Hardware

IBM Links Development, Operations with New Toolkits

With the release of two toolkits this week, IBM has dramatically sped up the time it takes to find and solve application problems by more closely linking development and operations, analysts said.

The company has integrated Tivoli, its application management software, with Rational, its testing and development tool.

Find, Solve Problem

The Problem Resolution Toolkit allows support personnel to access the performance and quality information stored in Tivoli. The other, the Performance Optimization Toolkit, will identify problems that come up in the testing of applications, point out the probable causes and suggest resolutions.

“It’s an obvious good thing to do and, starting with performance monitoring, is the right first foot to put forward,” Melissa Webster, IDC research director, told TechNewsWorld. “This is the wave of the future. We’re going to see lots of vendors trying to reduce these friction points.”

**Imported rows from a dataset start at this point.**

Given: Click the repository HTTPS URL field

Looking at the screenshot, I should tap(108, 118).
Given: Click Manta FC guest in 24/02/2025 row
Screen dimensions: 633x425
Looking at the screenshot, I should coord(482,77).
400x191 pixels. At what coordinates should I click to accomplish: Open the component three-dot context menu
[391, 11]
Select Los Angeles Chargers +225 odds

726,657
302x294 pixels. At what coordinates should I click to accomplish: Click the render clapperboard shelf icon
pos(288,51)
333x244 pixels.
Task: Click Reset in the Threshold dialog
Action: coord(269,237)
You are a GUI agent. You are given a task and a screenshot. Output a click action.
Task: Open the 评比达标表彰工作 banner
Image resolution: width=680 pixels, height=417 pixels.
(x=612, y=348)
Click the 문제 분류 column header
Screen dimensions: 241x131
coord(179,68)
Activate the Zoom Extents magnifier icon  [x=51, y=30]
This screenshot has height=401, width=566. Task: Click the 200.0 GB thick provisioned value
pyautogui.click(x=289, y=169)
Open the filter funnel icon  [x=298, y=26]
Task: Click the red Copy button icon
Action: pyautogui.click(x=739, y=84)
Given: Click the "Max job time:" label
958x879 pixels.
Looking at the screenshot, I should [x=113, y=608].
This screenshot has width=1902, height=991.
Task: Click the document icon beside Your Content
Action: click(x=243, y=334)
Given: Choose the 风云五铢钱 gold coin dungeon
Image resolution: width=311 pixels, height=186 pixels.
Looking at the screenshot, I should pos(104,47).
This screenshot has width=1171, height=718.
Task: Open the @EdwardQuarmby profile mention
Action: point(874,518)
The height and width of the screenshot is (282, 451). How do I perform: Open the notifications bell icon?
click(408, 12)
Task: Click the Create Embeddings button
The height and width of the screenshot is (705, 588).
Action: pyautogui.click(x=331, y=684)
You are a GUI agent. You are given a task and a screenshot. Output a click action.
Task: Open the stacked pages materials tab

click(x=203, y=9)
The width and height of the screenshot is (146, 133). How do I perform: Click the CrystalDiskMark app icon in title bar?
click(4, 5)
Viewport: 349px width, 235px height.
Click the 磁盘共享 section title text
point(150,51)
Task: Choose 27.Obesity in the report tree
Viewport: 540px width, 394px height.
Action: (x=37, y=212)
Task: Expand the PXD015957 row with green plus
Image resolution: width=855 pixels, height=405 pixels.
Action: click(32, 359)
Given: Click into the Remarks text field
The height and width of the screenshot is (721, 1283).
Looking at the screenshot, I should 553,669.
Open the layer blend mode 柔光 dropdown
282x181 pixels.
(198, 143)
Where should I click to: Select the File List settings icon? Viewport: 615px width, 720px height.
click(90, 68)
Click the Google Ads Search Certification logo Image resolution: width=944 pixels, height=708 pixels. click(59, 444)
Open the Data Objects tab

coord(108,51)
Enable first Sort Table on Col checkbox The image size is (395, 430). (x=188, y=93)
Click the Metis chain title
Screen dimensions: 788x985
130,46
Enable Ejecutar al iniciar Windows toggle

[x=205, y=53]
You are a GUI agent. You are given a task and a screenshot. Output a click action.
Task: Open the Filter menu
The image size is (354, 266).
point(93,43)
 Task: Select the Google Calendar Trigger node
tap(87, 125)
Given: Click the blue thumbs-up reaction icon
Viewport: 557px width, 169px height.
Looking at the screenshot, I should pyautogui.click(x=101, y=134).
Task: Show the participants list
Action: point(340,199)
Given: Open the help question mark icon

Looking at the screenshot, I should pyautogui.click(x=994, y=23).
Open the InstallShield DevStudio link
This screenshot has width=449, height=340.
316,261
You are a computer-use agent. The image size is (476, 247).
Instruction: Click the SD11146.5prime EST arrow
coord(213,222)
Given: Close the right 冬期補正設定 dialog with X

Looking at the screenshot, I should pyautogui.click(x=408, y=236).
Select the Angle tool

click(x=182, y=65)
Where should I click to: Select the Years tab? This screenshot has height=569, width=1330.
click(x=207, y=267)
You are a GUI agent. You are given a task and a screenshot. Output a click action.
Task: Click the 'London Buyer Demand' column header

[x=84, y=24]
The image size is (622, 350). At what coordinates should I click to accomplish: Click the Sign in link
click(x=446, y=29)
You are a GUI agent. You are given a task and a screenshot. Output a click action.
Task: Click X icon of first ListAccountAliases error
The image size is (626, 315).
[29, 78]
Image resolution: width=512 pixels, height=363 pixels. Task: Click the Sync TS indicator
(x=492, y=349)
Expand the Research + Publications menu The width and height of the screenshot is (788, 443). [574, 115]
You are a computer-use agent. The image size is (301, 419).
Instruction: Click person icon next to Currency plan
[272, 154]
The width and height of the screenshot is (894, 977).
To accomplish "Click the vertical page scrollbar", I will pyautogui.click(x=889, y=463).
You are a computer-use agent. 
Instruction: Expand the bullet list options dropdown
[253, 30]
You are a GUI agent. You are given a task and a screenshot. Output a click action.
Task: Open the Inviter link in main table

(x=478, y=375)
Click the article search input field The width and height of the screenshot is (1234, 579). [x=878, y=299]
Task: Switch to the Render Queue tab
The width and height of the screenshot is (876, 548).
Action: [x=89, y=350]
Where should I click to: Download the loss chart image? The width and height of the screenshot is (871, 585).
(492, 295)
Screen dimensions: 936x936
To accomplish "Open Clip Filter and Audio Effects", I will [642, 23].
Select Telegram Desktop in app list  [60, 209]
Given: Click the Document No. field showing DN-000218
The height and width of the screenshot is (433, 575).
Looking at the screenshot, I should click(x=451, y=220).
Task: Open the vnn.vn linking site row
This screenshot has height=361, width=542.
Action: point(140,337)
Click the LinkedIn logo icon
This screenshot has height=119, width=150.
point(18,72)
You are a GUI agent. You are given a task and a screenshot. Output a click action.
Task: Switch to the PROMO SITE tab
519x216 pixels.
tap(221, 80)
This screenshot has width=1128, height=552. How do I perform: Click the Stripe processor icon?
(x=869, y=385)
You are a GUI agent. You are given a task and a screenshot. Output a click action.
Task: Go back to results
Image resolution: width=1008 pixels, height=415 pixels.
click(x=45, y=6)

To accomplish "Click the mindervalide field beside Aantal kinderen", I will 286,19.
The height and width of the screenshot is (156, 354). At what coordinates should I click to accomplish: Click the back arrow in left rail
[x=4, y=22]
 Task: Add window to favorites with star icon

It is more likely that systems will experience performance slowdowns as opposed to going down completely. Finding and fixing the problems quickly can make a big difference in how much business is lost, or for service providers, if they are meeting their service level agreements.

Less Wasted Time

“Ideally you want to be able to isolate the problem at the tier-one service level instead of giving problems to application developers to solve and wasting their time,” George Hamilton, Yankee Group senior analyst, told TechNewsWorld. “Just getting the problem in the right hands is an issue. Often, the wrong people have to look at the problem to try to figure out where it’s coming from before it gets into the right hands.”

Most system management software never looks at the application source code, he said, but in a recent Yankee Group survey of 300 IT managers in the United States, Europe, Middle East, Africa and Asia-Pacific regions, 23 percent said their No. 1 cause of problems is software bugs.

Immediate Benefit

IBM has a great advantage in that it owns both the performance management and testing software and has a large and overlapping install base of customers who will immediately benefit from the toolkits, Webster said. “It should be very well received,” she said.

Hamilton said that it was the first time he had seen such tight integration between performance and development tools. Because the two departments can be separated not just on the organizational chart, but also physically by miles or even time zones, being able to easily access the information and having a tool that can point to probable causes without having to root the issue through several departments and layers of trouble-shooting should speed resolution from days to hours, Hamilton and Webster agreed.